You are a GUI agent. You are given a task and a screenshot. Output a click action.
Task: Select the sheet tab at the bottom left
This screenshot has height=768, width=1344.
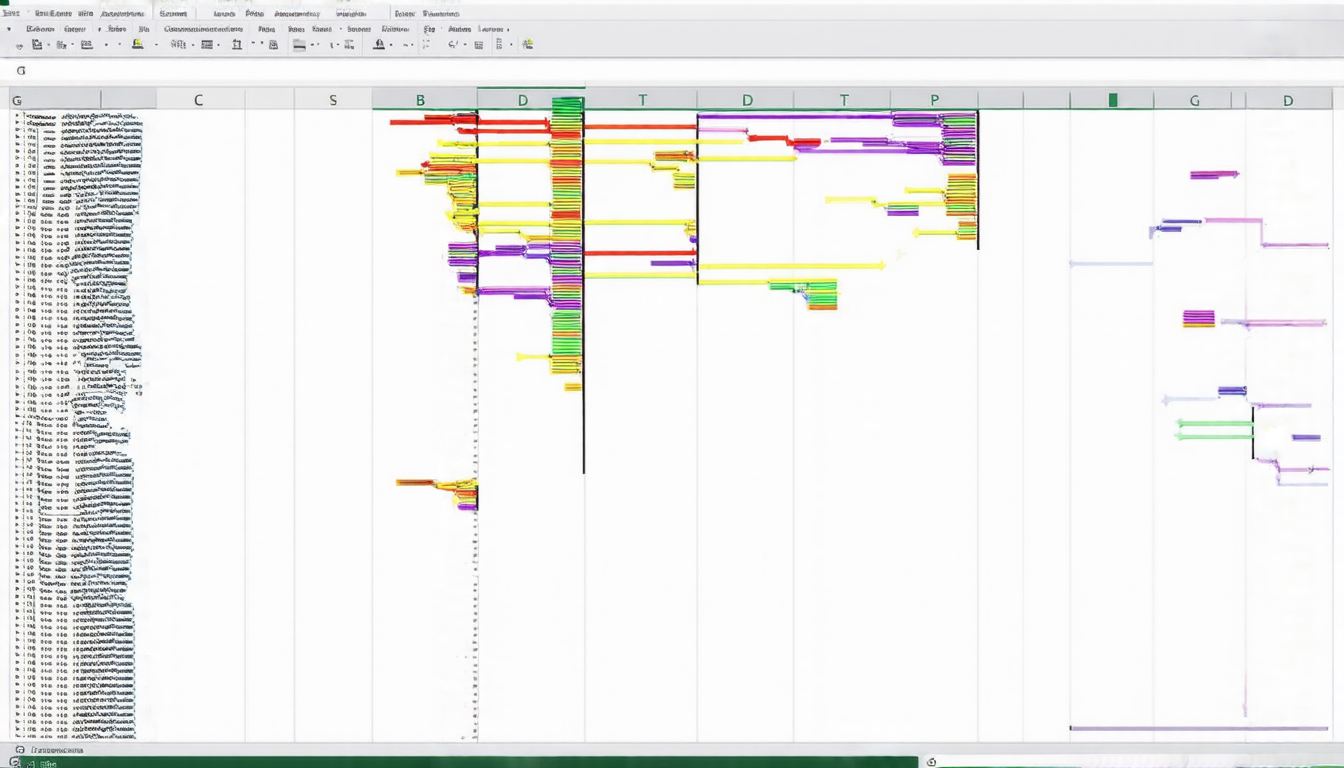(x=57, y=749)
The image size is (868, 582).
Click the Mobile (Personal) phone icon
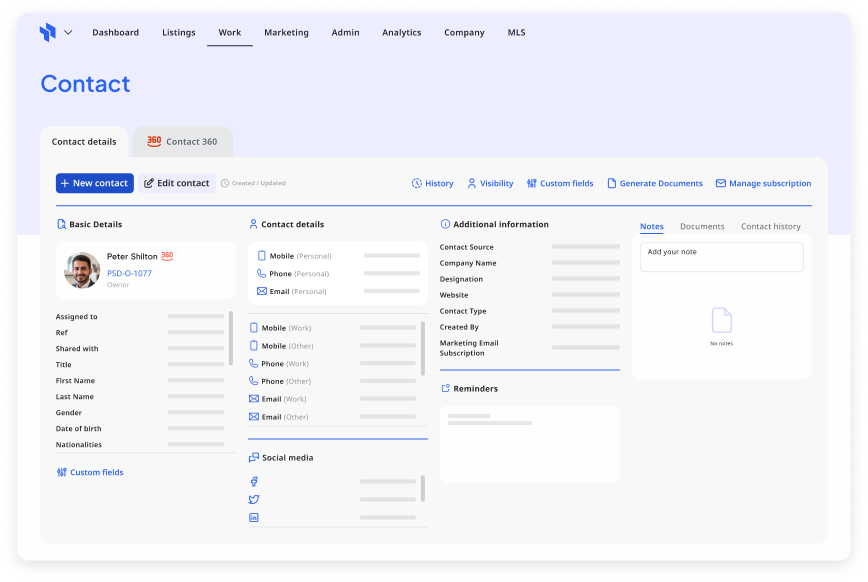(260, 256)
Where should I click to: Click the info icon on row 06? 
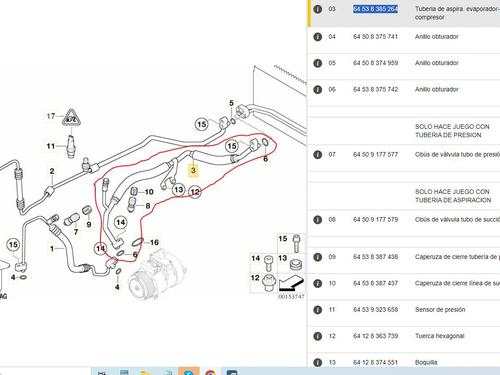coord(318,89)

### Exercise description
Exactly as written, give the entries above again, with no images.

### Task response
You are a GUI agent. You are given a task and a screenshot. Output a click action.
Task: Select the sheet tab at the bottom left
This screenshot has height=768, width=1344.
(x=57, y=749)
The image size is (868, 582).
Click the Mobile (Personal) phone icon
(260, 256)
Where should I click to: Click the info icon on row 06? 
coord(318,89)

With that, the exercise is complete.